Ego state terapisi son yıllarda psikoterapi camiasında hızla yaygınlaşmıştır. Zaman içerisinde Ego State terapisi giderek daha fazla önem kazanmıştır. Travma terapisi dahil olmak üzere, çok çeşitli bozuklukların tedavisi içinde kullanılmaktadır. Çocuklar, ergenler ve yetişkinlerde etkili tedavi seçenekleri sunmaktadır. Ego state terapisi Almanya’da EMDR ve (PITT = Psychodynamisch Imaginative Traumatherapie) Psikodinamik İmajinatif Travma Terapisi gibi en etkin Travma terapileri arasında yer almaktadır.

Ego States Terapinin tanımı ve Ego Durumlarının Terapisi nedir?

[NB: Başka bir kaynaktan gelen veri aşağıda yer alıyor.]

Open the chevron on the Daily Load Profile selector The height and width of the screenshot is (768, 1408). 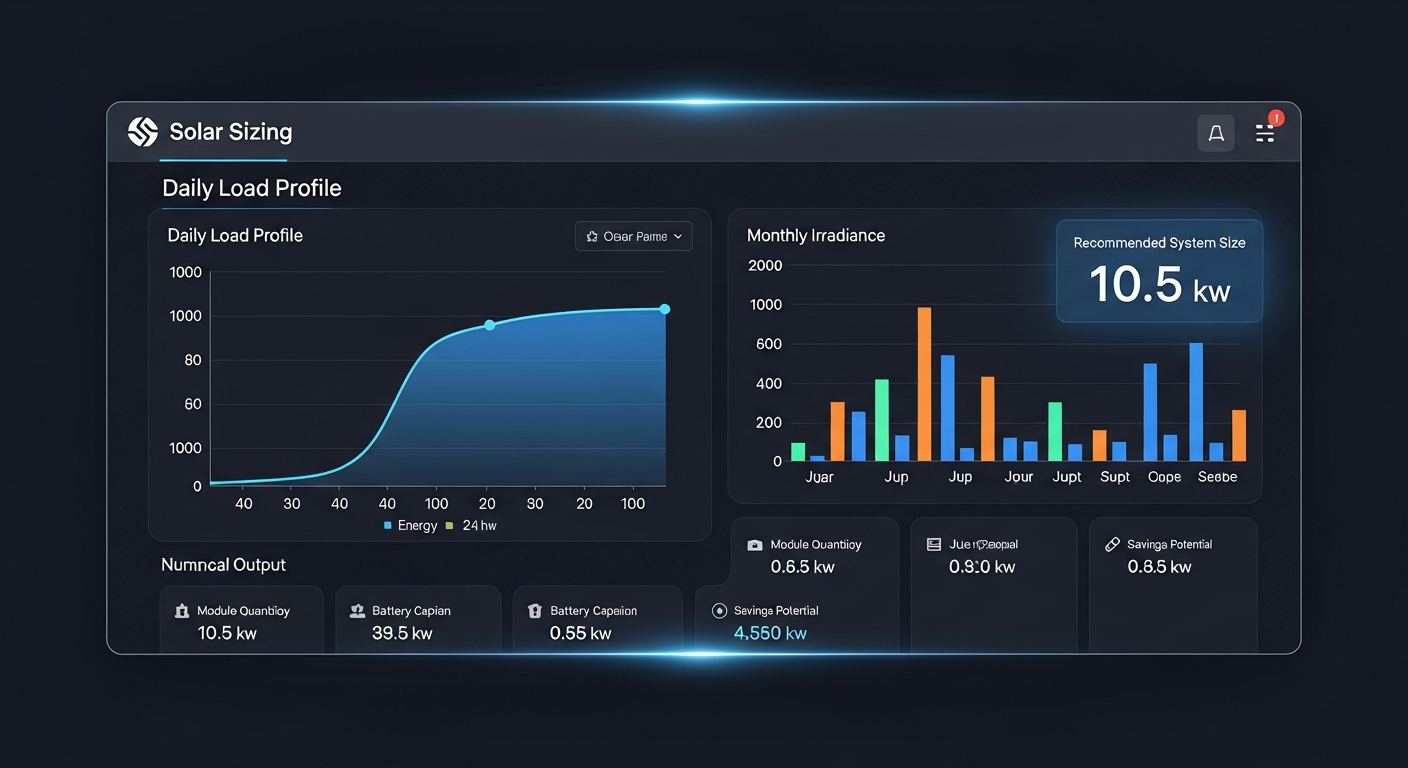click(678, 236)
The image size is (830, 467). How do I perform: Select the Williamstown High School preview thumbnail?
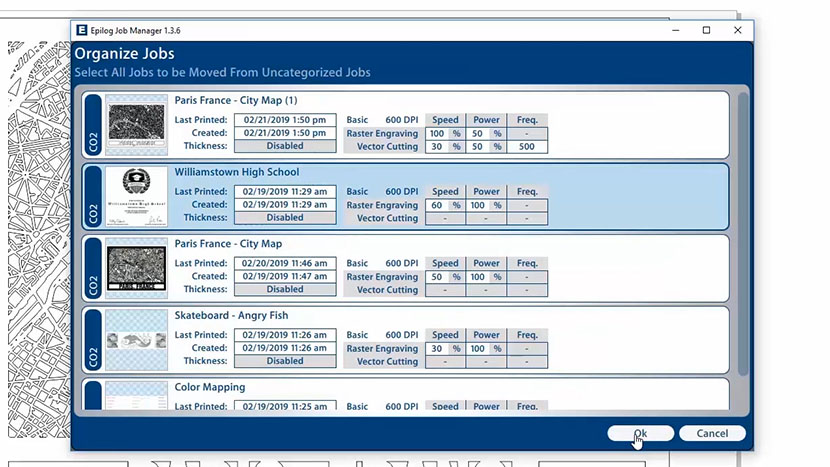point(136,196)
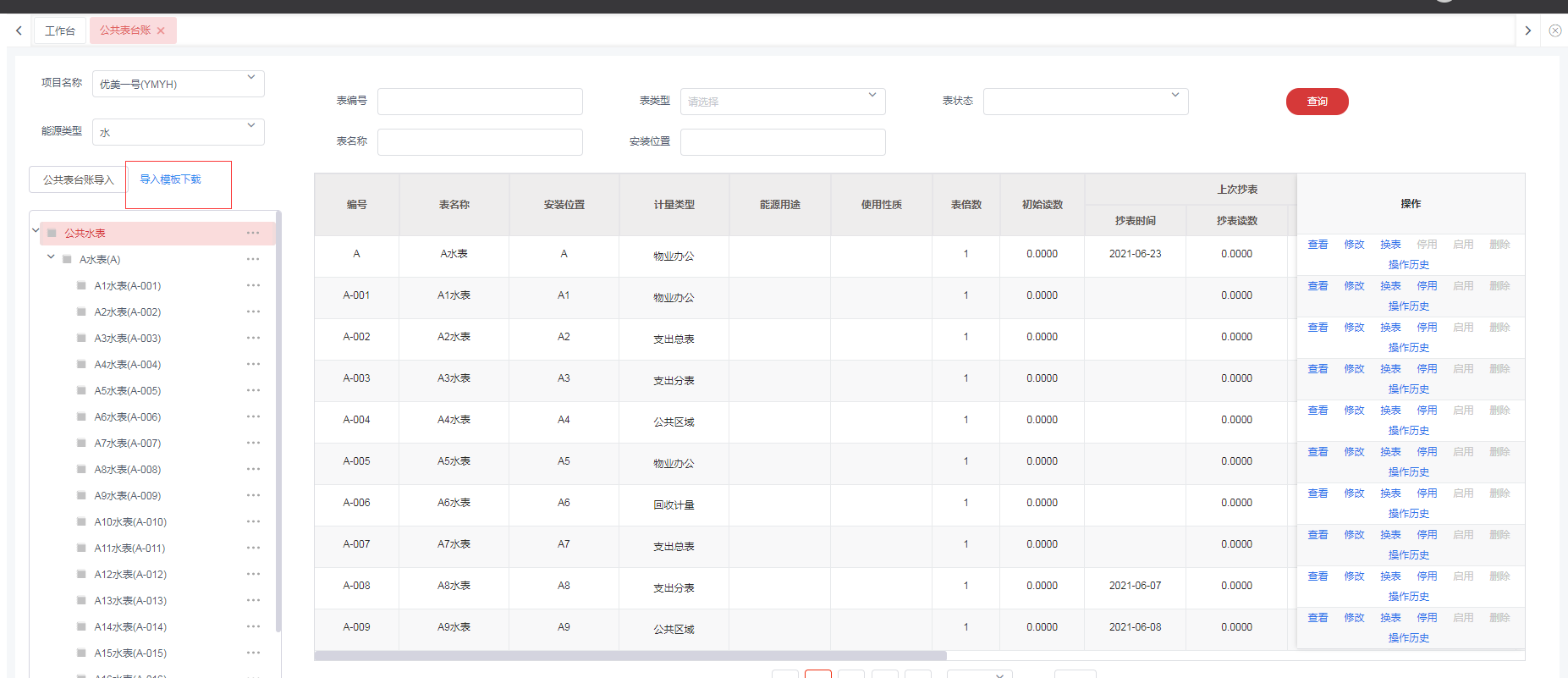Click the square icon beside A3水表(A-003)
This screenshot has width=1568, height=678.
[81, 338]
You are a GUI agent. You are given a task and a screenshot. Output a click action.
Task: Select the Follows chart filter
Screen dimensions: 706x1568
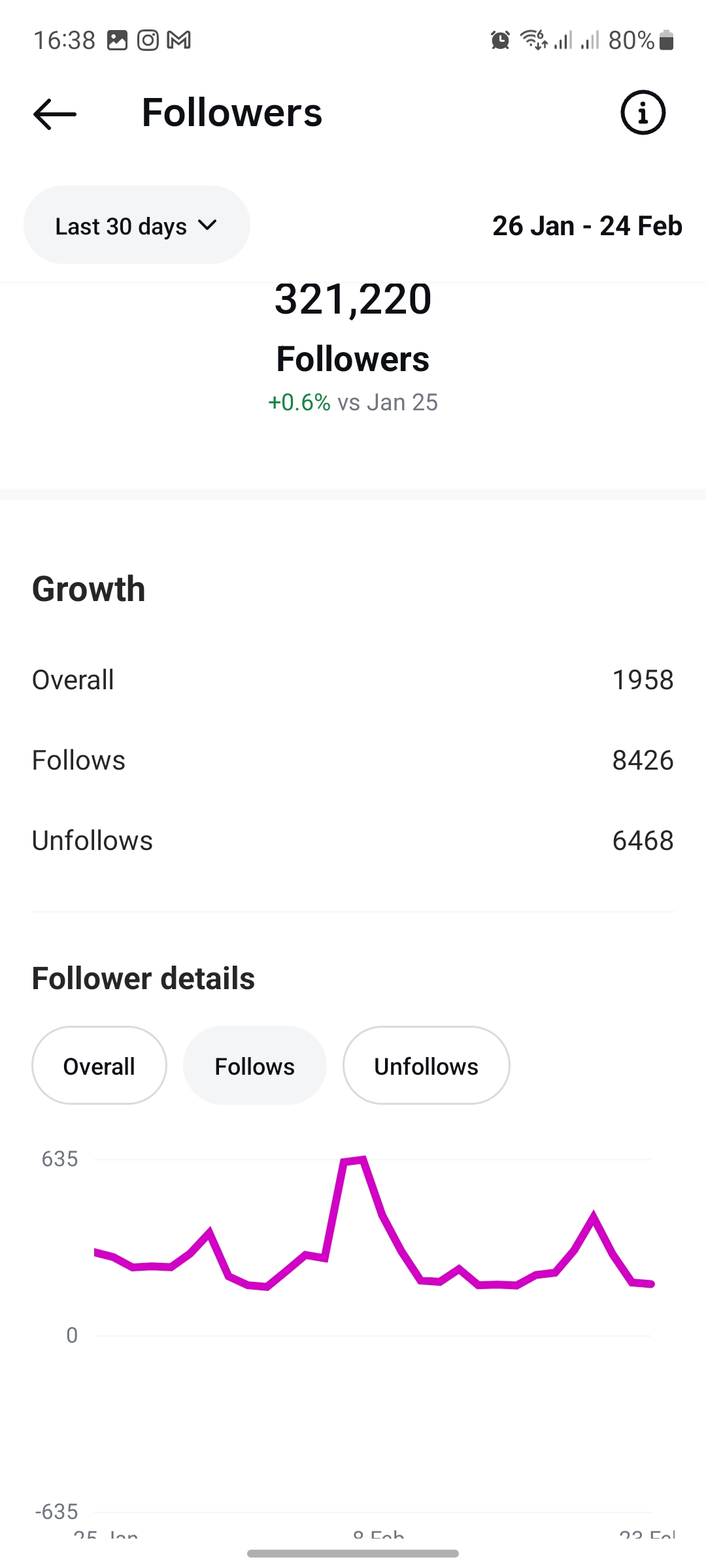point(255,1066)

Küçük bir çocuk hayal edin, hassas, şefkatli, dünyaya açık ve sevgi dolu.  Ebeveynleri ve kardeşlerinin ise çok farklı olduğunu düşünün. Şiddetin ve gürültünün hakim olduğu bir aile yapısı içinde dünyaya geldiğini. Yanlış ailede doğduğu izlenimi edinilebilir. Onu kimsenin anlamadığını ve birçok şeyin yanlış olduğunu düşünebilir. Kimsenin ona anlayış göstermediğini. "Ötekiliği" aile üyelerini rahatsız eder ve düşmanlıklara yol açabilir. Hiçbir duygusal yakınlık gösterilmez. Hiçbir temasta bulunulmaz. Hem fiziksel hem manevi şiddete maruz kalır. Reddedilme, hor görülme ve baskılar ile sürekli cezalandırılır. Hayata kolay başlamadı ve olumlu kişilik gelişimi için en ideal ortamları bulamadı. Kendi varoluşunun, varlığının, paha biçilemez bir değere sahip olduğunu o yaşlarda ve o koşullarda bilemez.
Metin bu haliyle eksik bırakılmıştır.